The governor joined other elected officials at Proviso East High School in suburban Maywood to sign the Education and Workforce Equity Act, which he said will help eliminate “racial inequities and structural barriers that hold our learners back.”
“As I see it, our work isn’t done until equity and fairness is a guiding principle at all of our schools,” Pritzker said, “until every child has the educational tools available to them that will allow them to attain the future that they dream of.”
Advocates of this legislation say it will support public schools and make a college education more affordable, while it also helps invest in vocational training and expand the teacher workforce across the state.
Today, @GovPritzker signs the Educational Workforce and Equity Act. "Our work isn't done until equity and fairness is a guiding principle at all of our schools."@IllinoisLBC #Illinois #Chicago #education #highschool #elementaryschools @ChiPubSchools pic.twitter.com/rlNe4ZFWyT
— BlueRoomStream (@BlueRoomStream) March 8, 2021
The bill expands access to Illinois’ Early Intervention program by letting children who turn 3 years old between May and August continue receiving services until the beginning of the next school year. It also requires the Illinois State Board of Education to assess all public school children entering kindergarten each year in order to measure their readiness.
Under the legislation, new graduation requirements will be added to better prepare students in computer literacy, laboratory science and foreign languages, and a required Black history coursework will be expanded to include pre-enslavement of Black people, why Black people came to be enslaved and the American civil rights movement.
“This is my moment of peace,” said state Senate Majority Leader Kimberly Lightford (D-Maywood). “My anger is gone … because I know that this legislation is transformative and filled with hope for our children.”
Other changes included in the bill:
— A 22-person Inclusive American History Commission.
— A Whole Child Task Force that will focus on expanding trauma-responsive school services.
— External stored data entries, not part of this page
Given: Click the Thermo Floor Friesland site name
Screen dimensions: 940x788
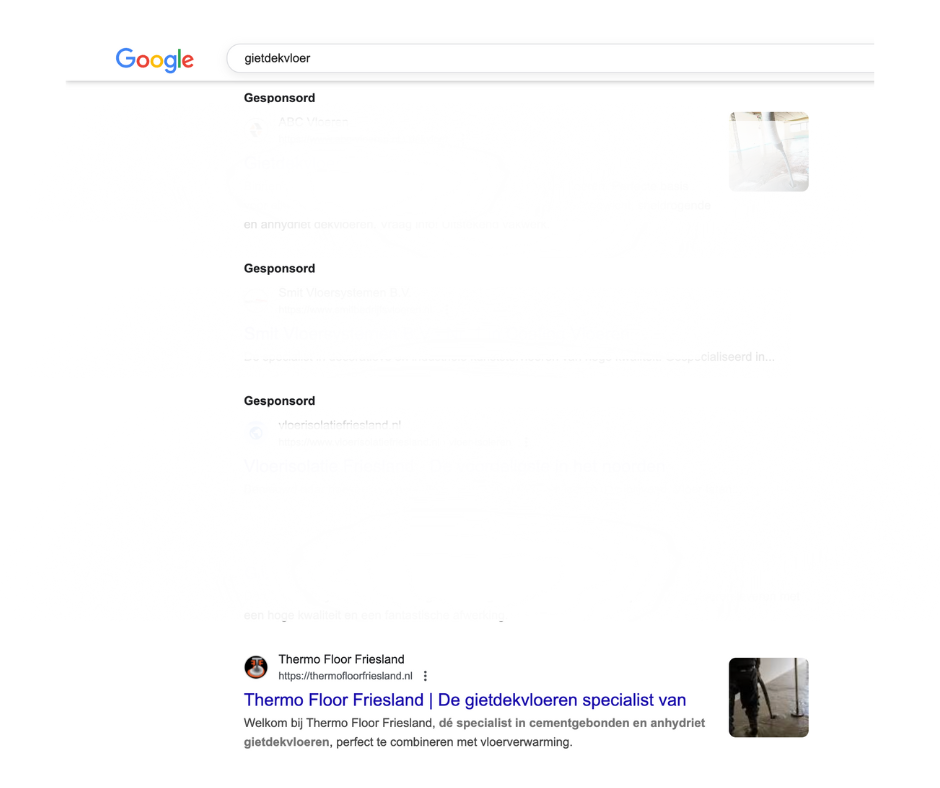Looking at the screenshot, I should [x=341, y=659].
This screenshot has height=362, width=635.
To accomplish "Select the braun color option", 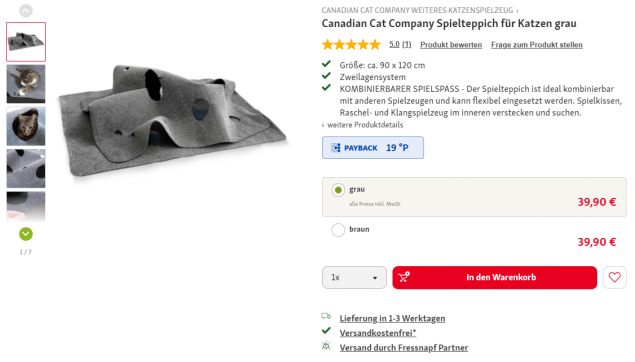I will coord(338,230).
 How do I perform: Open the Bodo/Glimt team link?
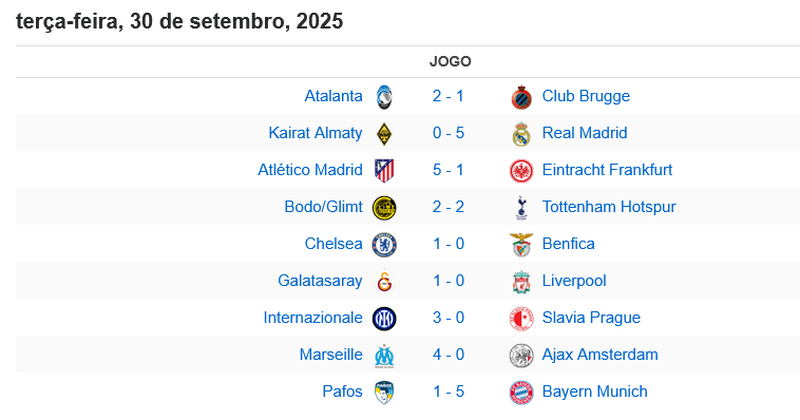[323, 207]

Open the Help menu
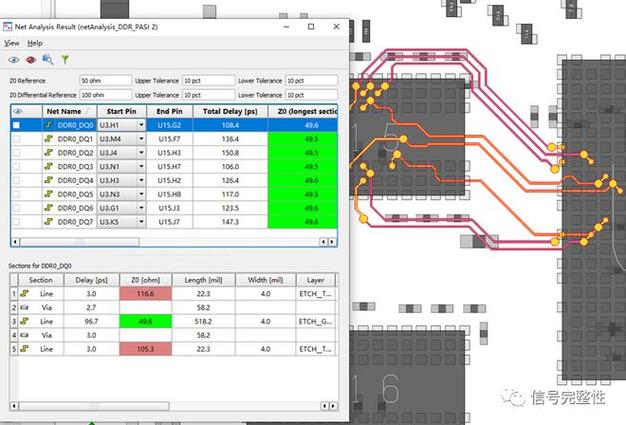[35, 43]
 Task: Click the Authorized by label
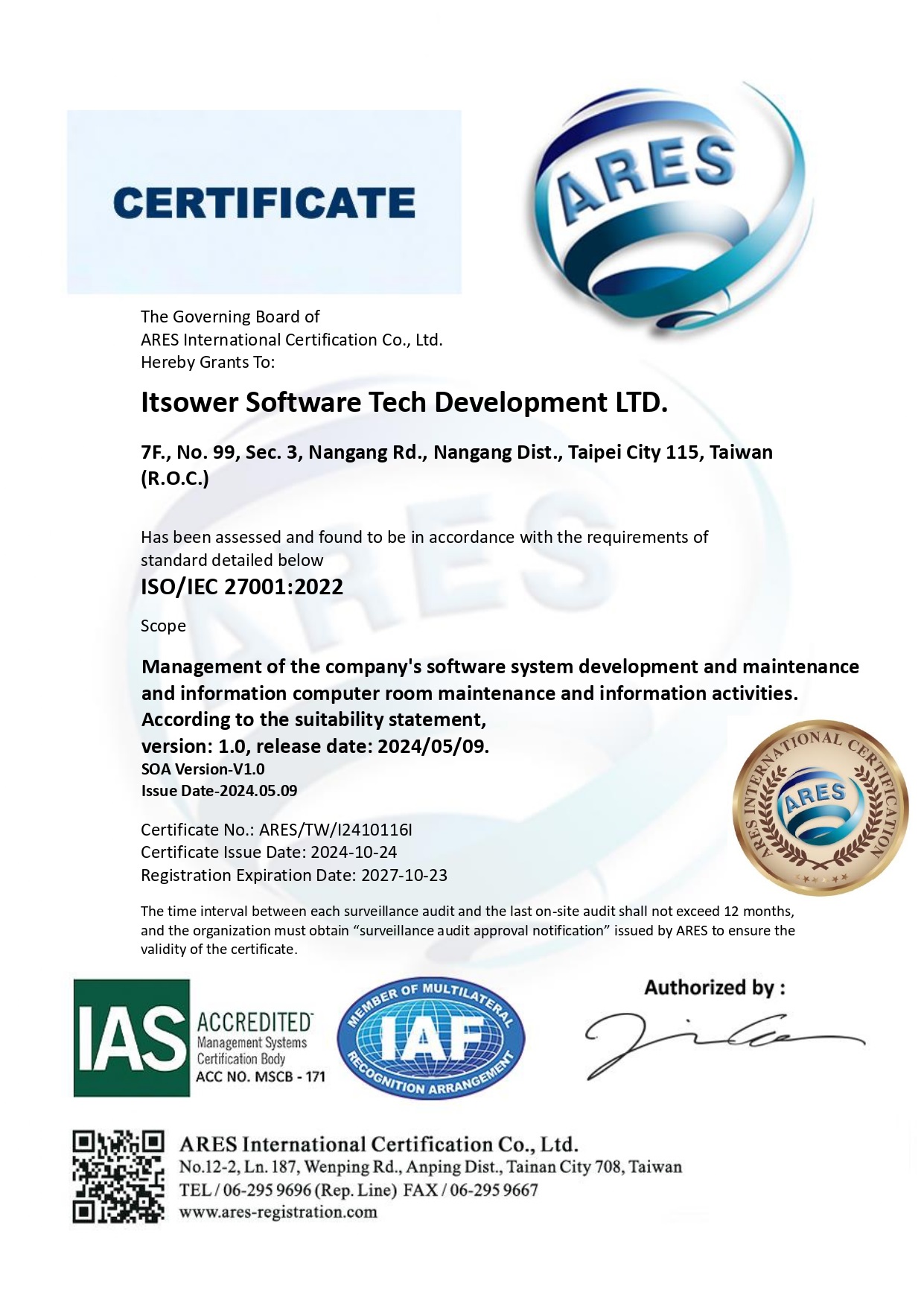pyautogui.click(x=714, y=988)
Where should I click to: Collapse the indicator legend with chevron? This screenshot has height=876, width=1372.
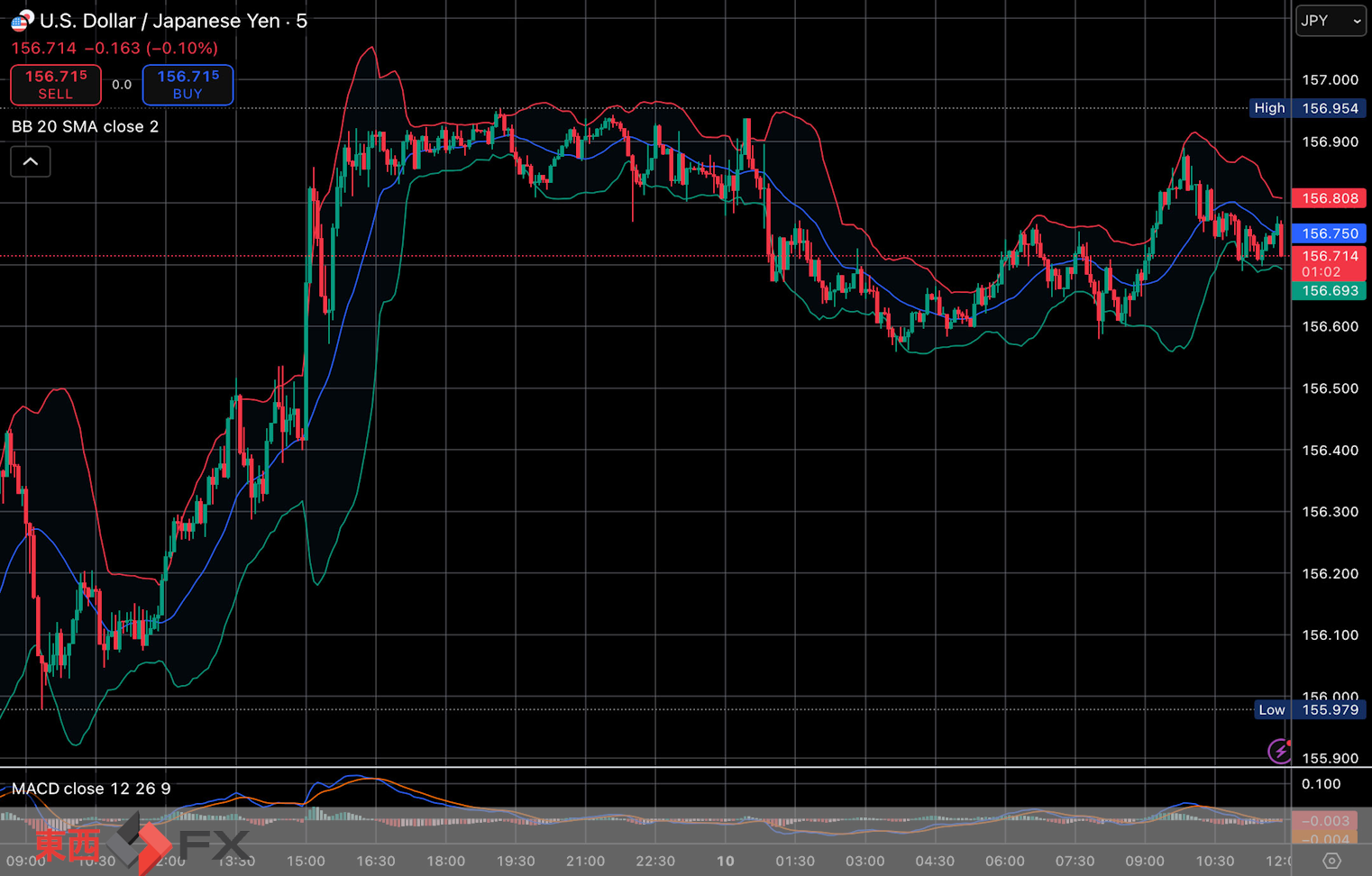31,162
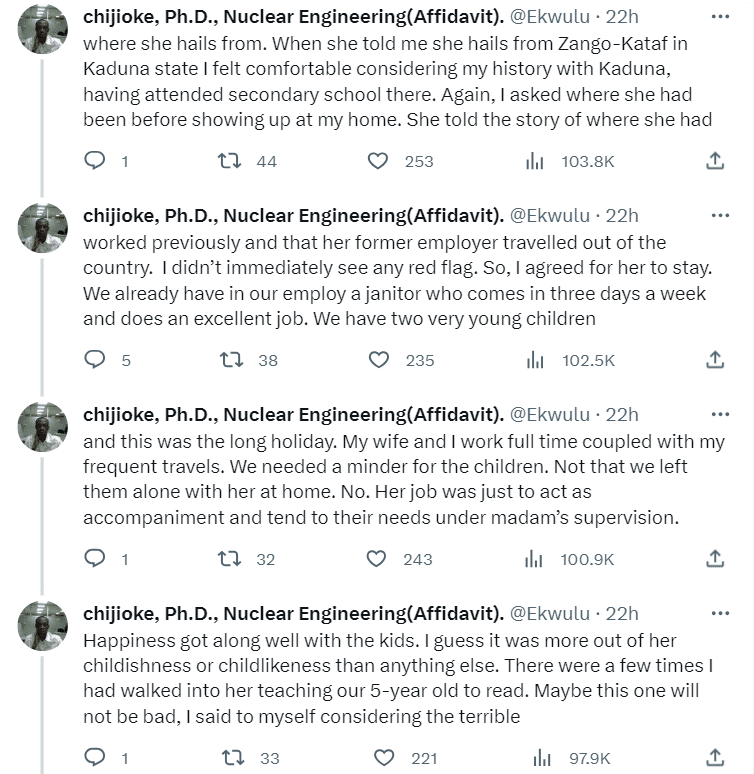Like the tweet with 243 likes

click(378, 559)
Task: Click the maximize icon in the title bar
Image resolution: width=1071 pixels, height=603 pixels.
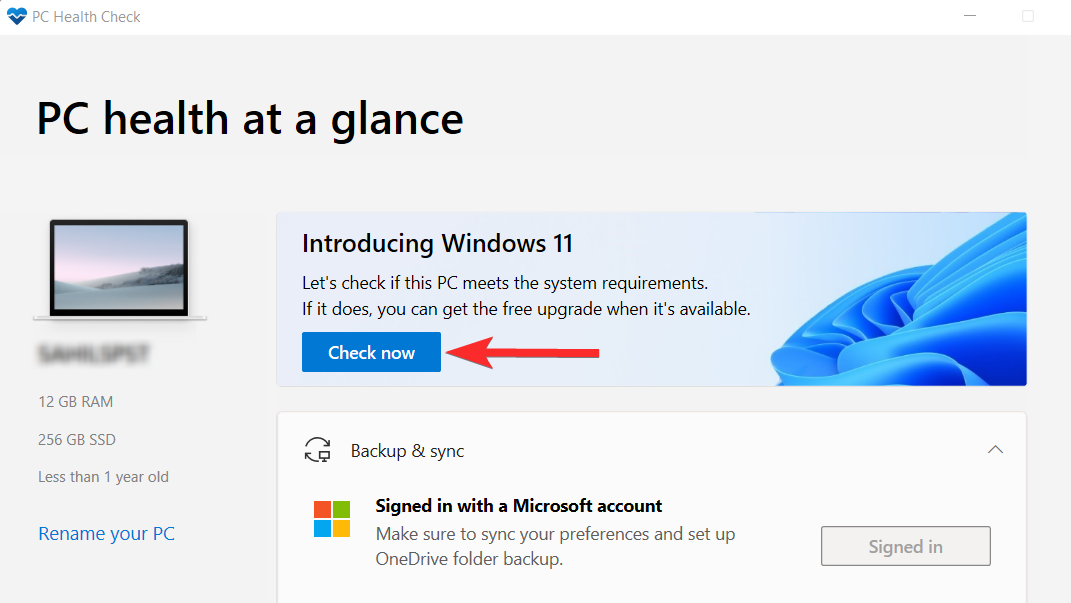Action: pos(1028,16)
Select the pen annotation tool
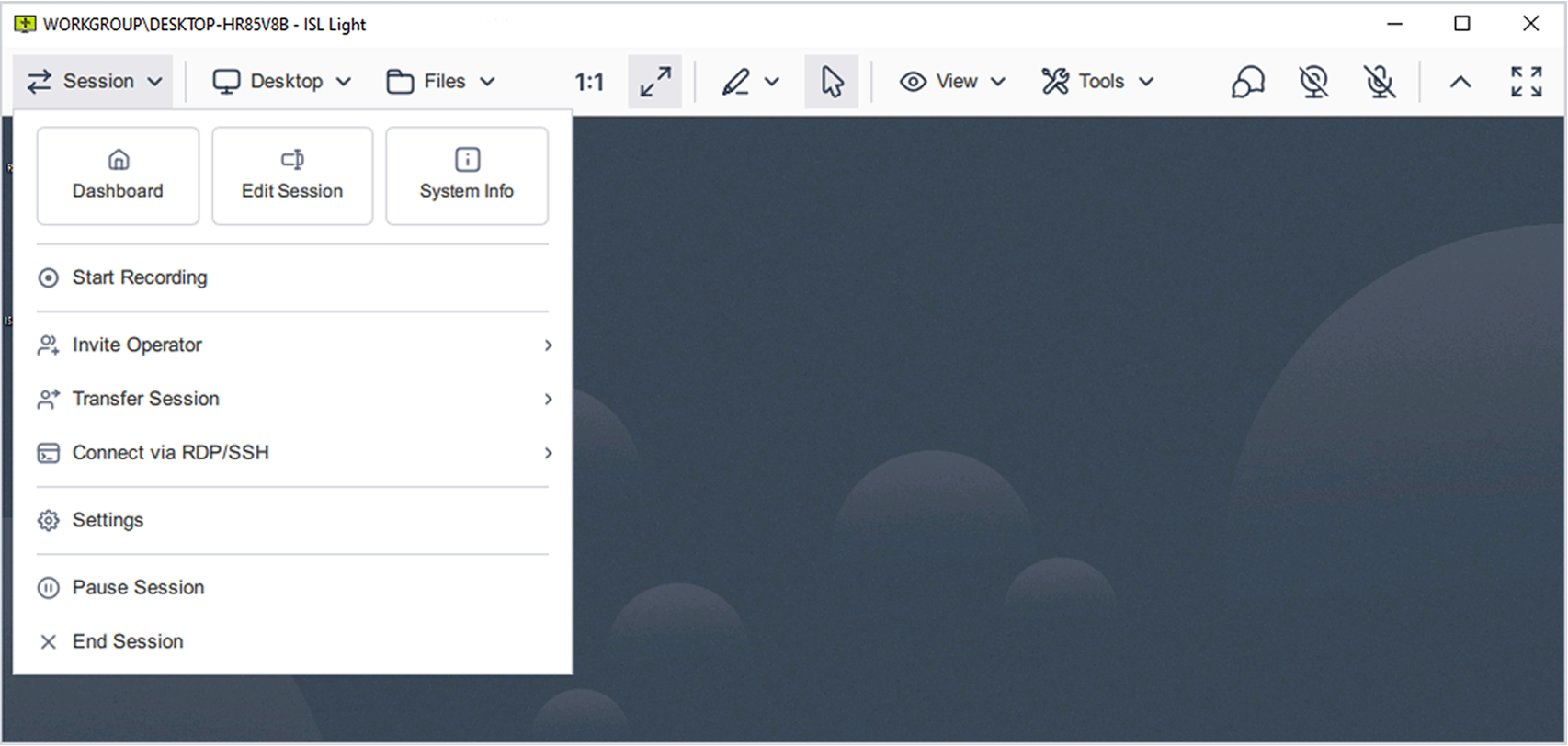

— An increase to the percentage of grant funds prioritized for Black men.
— New priority in grant funding for students who want to become bilingual teachers.
— Expansion of the Illinois Teaching Excellence Program to cover programs working with diverse candidates.
Lightford, who chairs the Illinois Legislative Black Caucus, which backed the legislation, said the bill is “just as important” as the sweeping criminal justice reforms Pritzker signed into law last month.
“Without it, we lack the foundation on which all other pillars will be built up to succeed,” she said. “You want safer neighborhoods? Education. You want better paying jobs? Education. You want less government reliance? Education.”